Les guêpes tueuses, le coq enchanté, la baleine explosée, le chien joyeux jusqu’aux pinsons enivrants du dernier épisode du film, les animaux ponctuent le récit, comme des relais, leur voix faisant aussi partie du dérèglement du monde et de son enchantement. Ils peuvent être les vecteurs du merveilleux, comme le coq qui fait le récit des amours de deux jeunes adolescents sur fond d’incendies de forêts et de crise politique dans une petite localité du Portugal ; ils peuvent également servir de lien, entre les différents personnages abandonnés à eux-mêmes dans la solitude de tours bétonnées, comme le petit chien blanc du récit « les maîtres de Dixie ». Leur présence renvoie à une mythologie moderne, elle permet un réenchantement du monde.
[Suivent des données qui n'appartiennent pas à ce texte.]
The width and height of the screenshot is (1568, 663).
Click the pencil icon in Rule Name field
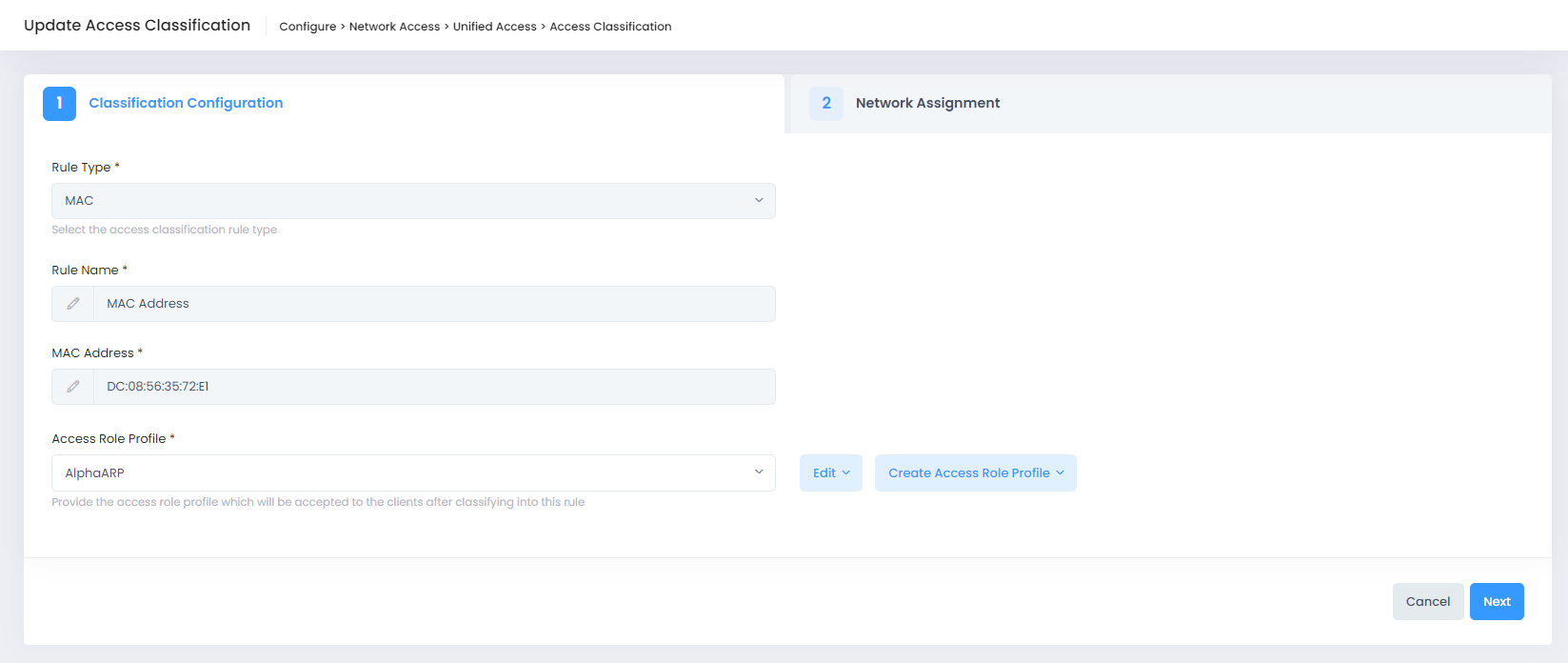[x=73, y=304]
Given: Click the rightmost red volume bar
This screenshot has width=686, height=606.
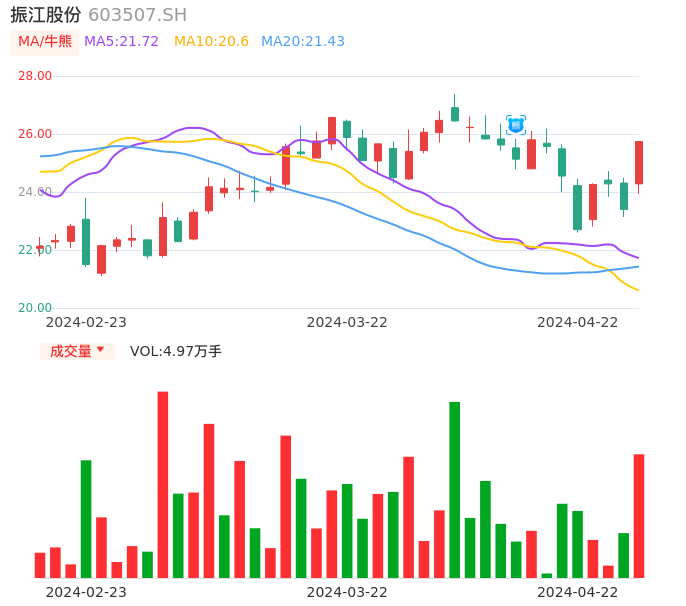Looking at the screenshot, I should (639, 515).
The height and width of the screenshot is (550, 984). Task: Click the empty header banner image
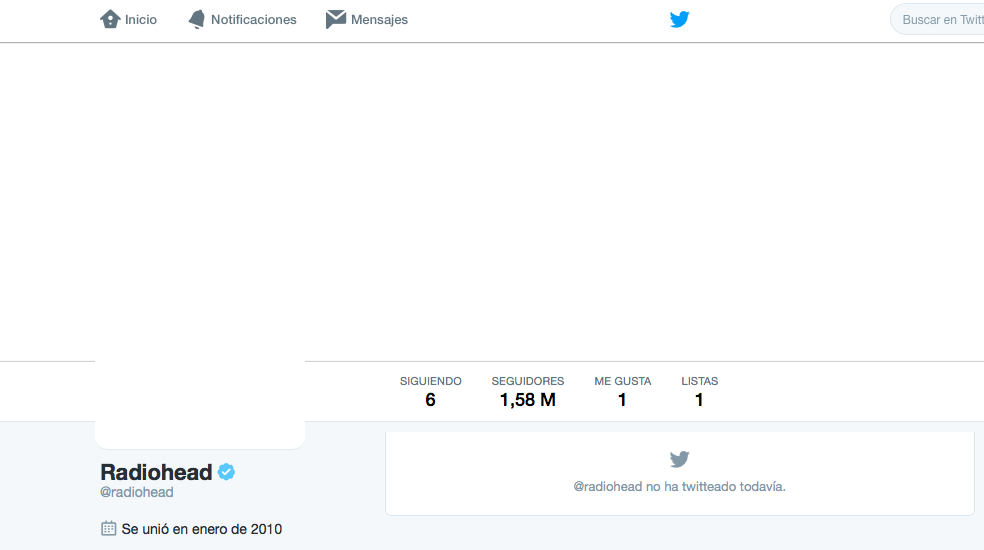(x=540, y=200)
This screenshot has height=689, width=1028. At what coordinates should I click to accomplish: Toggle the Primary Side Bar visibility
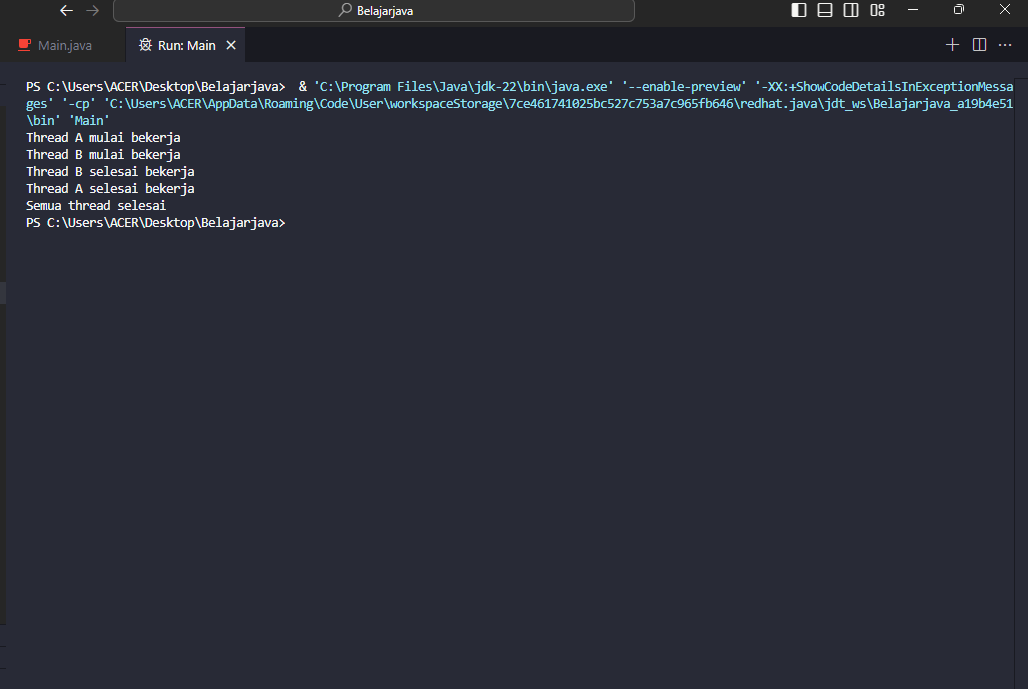coord(799,10)
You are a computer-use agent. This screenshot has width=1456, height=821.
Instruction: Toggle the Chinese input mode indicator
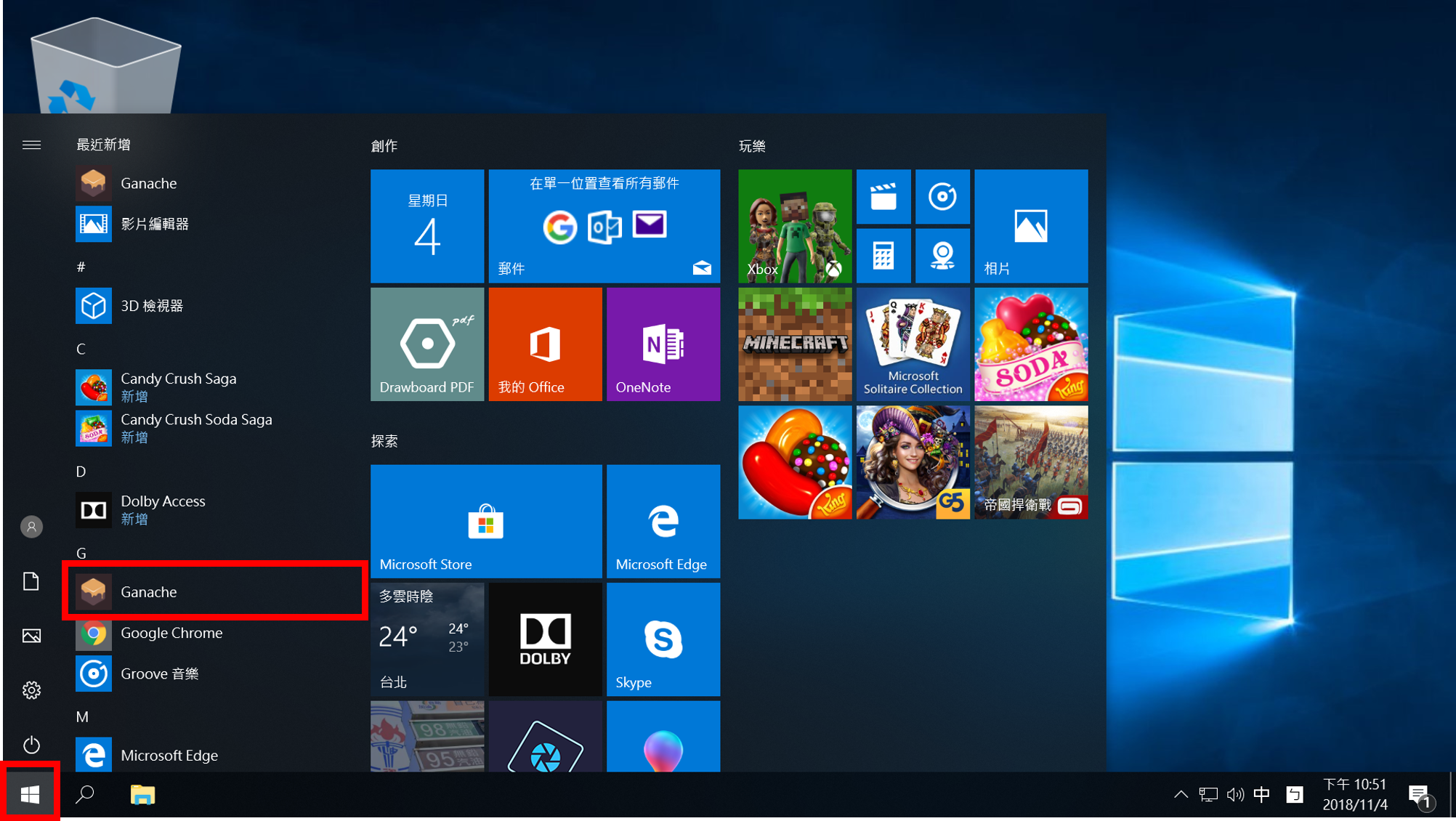(x=1262, y=795)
Le cinéaste semble réinventer la notion du hors champs au cinéma. L’espace cinématographique s’articule "d’un espace-champ et d’un espace hors-champ, d’un vu et d’un non-vu (par le spectateur), et la « tension » résultant de cette division implique le spectateur dans son jeu. (Pascal Bonitzer)" Dans les Mille et Une Nuits de Gomes, la séparation du film entre trois parties distinctes et pourtant interdépendantes opère une césure dans l’espace-temps du film pour l’ouvrir à l’imaginaire de l’absence et à la continuité de la narration dans les projections rêvées du spectateur. Dans la troisième partie, le cinéaste place souvent cet intertitre déstabilisant « Et le jour venant à paraître, Schéhérazade se tait. Puis, la nuit venant Schéhérazade reprend son récit », comme si l’alternance entre le jour et la nuit, le silence et le conte, la réalité et la fiction, dans la diégèse du film, ouvrait aussi un espace imaginaire, un conduit vers l’ailleurs proliférant et interminable des histoires. Le hors-champ devient temporel autant que fictionnel : c’est le temps nécessaire pour accueillir le multiple, pour laisser l’imaginaire du spectateur divaguer vers des récits qu’il voudra lui-même inventer, pour rêver avec le film, pour dérouler l’écheveau des histoires en dehors du film, dans les interstices de sa projection. Toutes les histoires que Shéhérazade n’a pas encore racontées, tous les visages qui n’ont pas encore été filmés, toutes les images non encore capturées, forment le tissu extra-diégétique de la grande rêverie fantasmée du film.